#### Records provided:
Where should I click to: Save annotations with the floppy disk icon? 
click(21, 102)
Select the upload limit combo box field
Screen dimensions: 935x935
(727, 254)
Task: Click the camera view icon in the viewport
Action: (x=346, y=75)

#### Problem details:
Reproduce each of the entries above word for word, keeping their original order and line breaks.

#### Reply:
Where should I click to: Save annotations with the floppy disk icon? 
click(21, 102)
Select the upload limit combo box field
Screen dimensions: 935x935
(727, 254)
Task: Click the camera view icon in the viewport
Action: (x=346, y=75)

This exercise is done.